Kemal Tahir’den “Karılar Koğuşu”nu okumadan önce,Namuscular’ı okumaya karar vermemin nedeni, yazarın hapishane hayatına ait yazdığı üç kitabın birincisinin bu olması idi. Kemal Tahir’ in hayran kaldığım tarzını Edebi Fotoğrafçı olarak tanımlamak istiyorum. Olayların her açıdan fotoğrafını çeken usta bir fotoğrafçının resmettiği görüntüler gibi Kemal Tahir de olayları , farklı farklı gözlerden, ayrı ayrı açılardan okura anlatıyor. Tam fotoğrafı, ancak her açıdan yorumu okuduğunuzda tamamlayabiliyorsunız. Kitabın adından da anlaşıldığı gibi namus uğruna mahkum olmuş insanların hikayelerini ele alıyor “Namuscular”… Kitapta sık sık karşımıza çıkan Kadın& Erkek kavramlarına ait ayrımcılığa ilave olarak “Fakir & Zengin, namus, din ve adalet kavramlarını da Malatya Cezaevinde yatan mahpuslardan dinliyor ve uzun uzun düşünüyoruz. Şimdi Namuscular bittiğine göre sırada “Karılar Koğuşu” var. (Vildan Yakut)
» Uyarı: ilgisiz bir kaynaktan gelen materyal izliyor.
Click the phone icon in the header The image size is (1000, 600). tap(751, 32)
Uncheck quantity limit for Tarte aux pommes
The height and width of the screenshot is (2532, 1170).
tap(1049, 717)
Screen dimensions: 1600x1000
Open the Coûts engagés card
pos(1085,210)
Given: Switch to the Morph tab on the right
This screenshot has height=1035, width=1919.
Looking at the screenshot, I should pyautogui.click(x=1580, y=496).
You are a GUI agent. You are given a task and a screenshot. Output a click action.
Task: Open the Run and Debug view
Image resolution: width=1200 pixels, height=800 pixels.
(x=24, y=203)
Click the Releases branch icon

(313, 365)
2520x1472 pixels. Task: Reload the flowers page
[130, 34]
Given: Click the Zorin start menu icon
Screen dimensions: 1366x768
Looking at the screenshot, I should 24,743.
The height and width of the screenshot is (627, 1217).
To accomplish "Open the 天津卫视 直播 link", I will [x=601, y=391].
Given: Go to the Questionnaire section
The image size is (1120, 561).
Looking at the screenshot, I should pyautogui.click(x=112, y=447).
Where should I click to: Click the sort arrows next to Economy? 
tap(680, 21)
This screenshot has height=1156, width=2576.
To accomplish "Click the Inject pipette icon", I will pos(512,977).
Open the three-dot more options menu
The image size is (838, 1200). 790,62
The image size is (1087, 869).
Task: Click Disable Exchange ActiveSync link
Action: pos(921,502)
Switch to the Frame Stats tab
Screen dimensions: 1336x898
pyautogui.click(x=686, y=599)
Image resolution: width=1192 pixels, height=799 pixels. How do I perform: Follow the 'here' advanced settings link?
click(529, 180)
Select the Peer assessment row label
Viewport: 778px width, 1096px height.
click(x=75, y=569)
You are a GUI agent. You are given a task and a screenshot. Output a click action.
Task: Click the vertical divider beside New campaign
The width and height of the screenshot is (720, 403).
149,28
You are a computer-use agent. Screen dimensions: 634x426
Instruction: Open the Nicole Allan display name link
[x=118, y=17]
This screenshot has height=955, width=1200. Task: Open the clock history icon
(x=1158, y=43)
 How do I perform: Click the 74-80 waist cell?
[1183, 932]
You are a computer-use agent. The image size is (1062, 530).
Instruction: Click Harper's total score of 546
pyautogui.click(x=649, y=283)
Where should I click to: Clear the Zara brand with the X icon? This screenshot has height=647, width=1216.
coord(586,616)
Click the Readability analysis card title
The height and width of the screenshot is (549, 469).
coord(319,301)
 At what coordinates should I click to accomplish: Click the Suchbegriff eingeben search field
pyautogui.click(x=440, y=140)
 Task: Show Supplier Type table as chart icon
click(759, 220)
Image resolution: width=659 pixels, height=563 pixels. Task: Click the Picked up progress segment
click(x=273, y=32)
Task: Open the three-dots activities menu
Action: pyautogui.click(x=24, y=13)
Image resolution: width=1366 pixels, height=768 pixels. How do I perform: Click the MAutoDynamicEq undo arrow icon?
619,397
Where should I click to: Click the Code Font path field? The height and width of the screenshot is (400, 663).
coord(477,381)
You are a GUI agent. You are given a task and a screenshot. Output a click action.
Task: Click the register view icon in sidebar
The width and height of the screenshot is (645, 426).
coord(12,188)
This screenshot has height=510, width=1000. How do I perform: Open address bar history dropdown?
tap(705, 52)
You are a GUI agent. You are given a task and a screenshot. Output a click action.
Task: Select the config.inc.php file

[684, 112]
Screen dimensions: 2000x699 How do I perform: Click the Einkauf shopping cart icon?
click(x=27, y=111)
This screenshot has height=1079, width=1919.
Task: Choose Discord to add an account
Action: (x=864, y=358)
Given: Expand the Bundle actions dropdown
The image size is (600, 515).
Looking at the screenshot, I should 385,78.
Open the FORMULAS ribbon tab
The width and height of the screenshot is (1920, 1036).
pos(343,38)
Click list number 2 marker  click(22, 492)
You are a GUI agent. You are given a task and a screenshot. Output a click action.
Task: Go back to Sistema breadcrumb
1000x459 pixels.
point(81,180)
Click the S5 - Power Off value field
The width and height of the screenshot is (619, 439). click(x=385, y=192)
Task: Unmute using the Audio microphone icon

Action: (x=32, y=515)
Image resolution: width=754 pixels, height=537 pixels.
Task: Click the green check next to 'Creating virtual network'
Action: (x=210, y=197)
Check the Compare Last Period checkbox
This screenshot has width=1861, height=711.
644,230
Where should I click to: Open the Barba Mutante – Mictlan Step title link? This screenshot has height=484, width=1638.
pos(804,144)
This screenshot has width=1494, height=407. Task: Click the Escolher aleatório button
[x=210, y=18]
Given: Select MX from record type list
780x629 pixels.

Kitabı okumayı bitirir bitirmez kendimi evden sokağa attım. Hem biraz dolaşıp kafa dağıtmak, hem de bitirdiğim kitabı halk kütüphanesinden başka bir kitapla değiştirmek için. Zihnimde savrulan düşünceler, birbirine çarpan fikirler. Önce Kemal Tahir geliyor aklıma, yattığı on iki yıl hapis. Dile kolay tam on iki yıl. Üzülüyorum. Sonra kitapta anlattıkları; kızını kesenler, karısını vuranlar, namusuna göz diken adamı öldürenler, kısacası namuscular... Daha neler neler... Okumaya başladığımda kitap bir türkü hatırlatmıştı bana. Bir haftadır dilimde bu türkü. Kız gelinim, suna boylum, doyamadan biz bize, Besmeleyle yüzün açıp oturmadan diz dize, Almış kaçırmışlar seni çökertmişler ıssıza. Namus belasına gardaş kıydığımız can bizim. Önümde bizim sokağın dik yokuşu, elimde kitap, kulağımda Cem Karaca'nın sesi... Bir sigara yaktım, düştüm halk kütüphanesinin yoluna. (Bünyamin Müftüoğlu)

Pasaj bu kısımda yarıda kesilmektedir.